Specifically, oxalates have been identified as being the main culprit in the inhibition of the absorption of non-heme based iron sources; this is due to the fact that oxalate will effectively bind together to the metallic ions of the iron source. This new compound will then manifest itself as a minute crystal which is then passed through the renal system of the body; and ultimately excreted via the urinal tract meaning that the iron source remains unabsorbed by the digestive tract.

 

Therefore, food stuffs which have high calcium content are to be avoided; as calcium has been identified as having a very high concentration of oxalates within it.

A workaround to this particular problem is to ensure that the food that happens to contain the non-heme source of iron is ingested along with food that either has a high content of Vitamin C or heme bound iron.

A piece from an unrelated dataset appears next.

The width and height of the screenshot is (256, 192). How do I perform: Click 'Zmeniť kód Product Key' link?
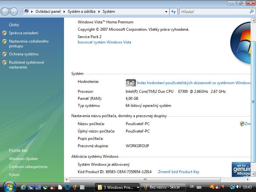[x=179, y=172]
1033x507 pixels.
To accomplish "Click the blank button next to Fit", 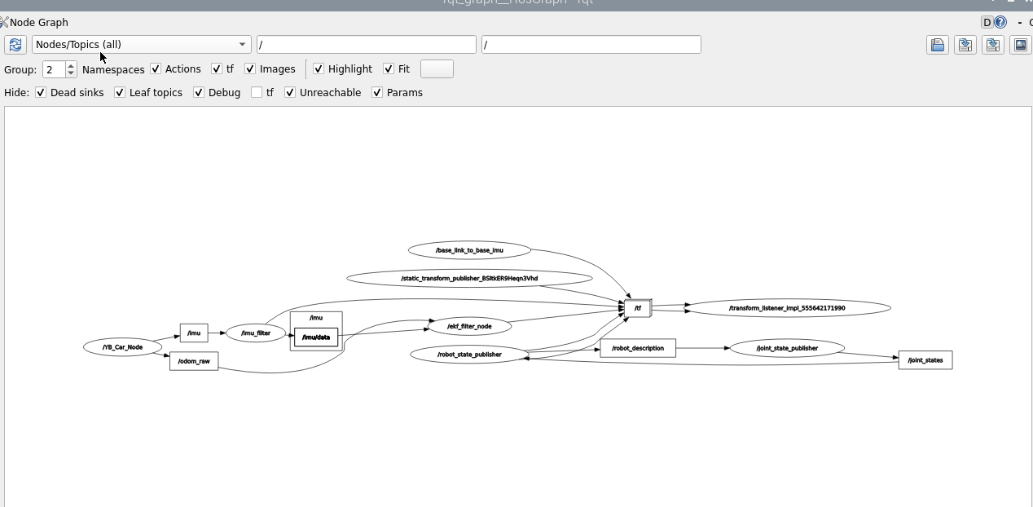I will [x=437, y=69].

The reason that Vitamin C is able to facilitate the absorption of the iron molecules from the plant source is due to the fact that it directly interferes with the binding process.

Vitamin B12 deficiency within vegetarian diet

Another nutrient that a vegetarian diet has been identified as being sorely lacking in is Vitamin B12, and this has prompted the National Institute of Health; a US based, independent advisory group concerned with public health issues to issue a public announcement about this very issue.

Vitamin B12 is a naturally occurring vitamin that is only to be found with animals; although it is possible to derive it from additional sources such as milk and eggs.

Studies conducted into the lifestyles and dietary impact that the vegetarian diet has upon the body has identified that statistically, the vegetarian population suffers from a much higher incidence of functional vitamin B12 deficiency; which itself was identified as being a materially contributing variable in the onset and development of the condition of hyperhomocysteinemia.

Hyperhomocysteinemia is itself a very worrying issue indeed; and in essence, it is a medical condition that is typified by extremely high concentration of the amino acid, homocysteine within the body.

The development of Hyperhomocysteinemia has been identified a significant contributing factor in the ultimate development of cardiovascular complications; including cardiac arrest, hypotension, stroke and blood clotting.

Deep vein thrombosis and inhibited wound healing have also been identified as additional complications and effects that may arise by virtue of the Hyperhomocysteinemia condition.

Pregnancy and foetus related vitamin B12 deficiency for expectant mothers on vegetarian diets

Pregnant women must be made aware of the potential side effects that maybe endured by their children as a consequence of the lifestyle of the mother; in particular, medical research has identified a causal relationship and direct correlation between the adherence to a very rigid and strict vegetarian diet and the onset of a health condition known as Macrocytic Anemia.

When a foetus suffer from macrocytic anemia, this means that the red blood cells do not have enough cells within them; and as such, this lack of the number of cells also has the secondary effect of impairing and limiting the amount of haemoglobin that is permitted to be carried throughout and within the cells at any given time.

If macrocytic anemia  is left untreated, the it can cause retarded growth of the infant; as well as paleness of skin.

The protein deficiency myth

Opponents to the vegetarian diet have attempted to discredit it by claiming that vegetarians are at a higher risk of developing and suffering from protein-related nutritional deficiencies by virtue of the fact that their diet has a lower amount of protein. Although studies have identified that yes, vegetarian diets do have a minutely smaller amount of protein present within it; lacto-ovo vegetarians have no risk of developing these sort of conditions by virtue of the fact that eggs and dairy products contain sufficient levels of protein to support their amino acid requirements.

A vegetarian diet has a number of potential problems associated with it; thankfully however these can all be easily avoided and controlled.